Metal-Organic Precursors for Transition-Metal-Doped Ni2P via Pyrolysis for Efficient Overall Water Splitting and Supercapacitance

The synthesis of solvent-less bare-surface nickel phosphides is desired, considering their superior electrocatalytic properties and straightforward synthetic protocols compared to their analogues prepared from colloidal routes. Herein, we report the synthesis of [Ni{S2P(OH)(4-CH3OC6H4)}(2)] (1), [Fe{S2P(OH)(4-CH3OC6H4)}(3)] (2) and [Co{S2P(OC4H9)(4-CH3OC6H4)}(3)] (3) and their utilization to form Ni2P, Fe-Ni2P and Co-Ni2P in a solvent-less pyrolysis method. This solvent-free protocol involved the decomposition of complex (1) and the composites of complex (1) with (2) or (3) in the presence of triphenylphosphine (TPP) at 400 degrees C for one hour. The solvent-less decomposition of complex (1) without TPP formed nickel sulfide.
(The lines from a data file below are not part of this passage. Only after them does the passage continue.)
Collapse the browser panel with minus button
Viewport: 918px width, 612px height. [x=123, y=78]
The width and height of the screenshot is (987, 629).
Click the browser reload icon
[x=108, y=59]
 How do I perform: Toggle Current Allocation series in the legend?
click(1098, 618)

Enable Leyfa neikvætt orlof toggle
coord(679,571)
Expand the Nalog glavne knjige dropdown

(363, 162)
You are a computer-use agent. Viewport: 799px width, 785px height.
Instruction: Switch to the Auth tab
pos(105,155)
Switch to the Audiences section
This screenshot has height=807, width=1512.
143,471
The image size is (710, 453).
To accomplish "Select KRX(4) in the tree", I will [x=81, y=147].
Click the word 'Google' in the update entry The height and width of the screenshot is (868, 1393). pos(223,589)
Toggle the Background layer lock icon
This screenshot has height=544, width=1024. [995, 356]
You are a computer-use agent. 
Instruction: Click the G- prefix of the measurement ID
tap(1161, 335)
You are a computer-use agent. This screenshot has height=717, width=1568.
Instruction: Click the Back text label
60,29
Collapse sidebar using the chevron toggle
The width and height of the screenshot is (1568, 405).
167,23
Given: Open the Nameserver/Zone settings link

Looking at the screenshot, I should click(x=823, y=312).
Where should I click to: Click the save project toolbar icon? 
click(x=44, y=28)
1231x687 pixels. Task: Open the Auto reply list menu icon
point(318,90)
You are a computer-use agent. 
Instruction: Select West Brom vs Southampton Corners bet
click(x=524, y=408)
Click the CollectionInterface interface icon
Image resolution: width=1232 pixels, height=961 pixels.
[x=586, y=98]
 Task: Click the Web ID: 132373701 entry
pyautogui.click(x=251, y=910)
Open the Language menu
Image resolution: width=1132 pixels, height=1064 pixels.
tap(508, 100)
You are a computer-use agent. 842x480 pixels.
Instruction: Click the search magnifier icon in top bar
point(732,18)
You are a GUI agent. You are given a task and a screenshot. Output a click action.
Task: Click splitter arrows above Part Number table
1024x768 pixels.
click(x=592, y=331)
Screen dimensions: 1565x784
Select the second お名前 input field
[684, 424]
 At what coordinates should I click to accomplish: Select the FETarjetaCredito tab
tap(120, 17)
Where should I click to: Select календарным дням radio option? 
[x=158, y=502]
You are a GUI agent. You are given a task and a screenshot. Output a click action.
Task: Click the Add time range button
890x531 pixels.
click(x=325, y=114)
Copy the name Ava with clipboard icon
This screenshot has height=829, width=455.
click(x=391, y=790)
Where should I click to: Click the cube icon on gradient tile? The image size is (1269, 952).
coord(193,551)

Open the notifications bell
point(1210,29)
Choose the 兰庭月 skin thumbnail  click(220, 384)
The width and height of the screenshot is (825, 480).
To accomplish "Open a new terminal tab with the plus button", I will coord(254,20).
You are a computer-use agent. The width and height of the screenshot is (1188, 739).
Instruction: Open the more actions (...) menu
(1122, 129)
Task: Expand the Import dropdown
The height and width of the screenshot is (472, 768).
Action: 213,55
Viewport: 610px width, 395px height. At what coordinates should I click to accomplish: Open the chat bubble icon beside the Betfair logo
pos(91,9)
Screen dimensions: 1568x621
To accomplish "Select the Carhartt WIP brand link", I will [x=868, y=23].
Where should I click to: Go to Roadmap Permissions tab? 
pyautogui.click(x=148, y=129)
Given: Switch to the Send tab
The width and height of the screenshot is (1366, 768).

A plausible explanation for this rare fabrication of pristine and doped Ni2P in the absence of any solvent is suggested. All the transition metal doped phosphides improved the HER performance of pristine Ni2P, with the 5 % Fe doped Ni2P having the best performance, requiring 137 mV to reach a current density of 10 mA/cm(2). Similarly, the OER performance of un-doped Ni2P was improved by all the doped Ni2P catalysts, where 10 % Fe-doped Ni2P showed the best performance requiring 326 mV to reach a current density of 10 mA/cm(2). Transition metal doping was also shown to improve the reaction kinetics, stability and durability of the solvent-free prepared Ni2P.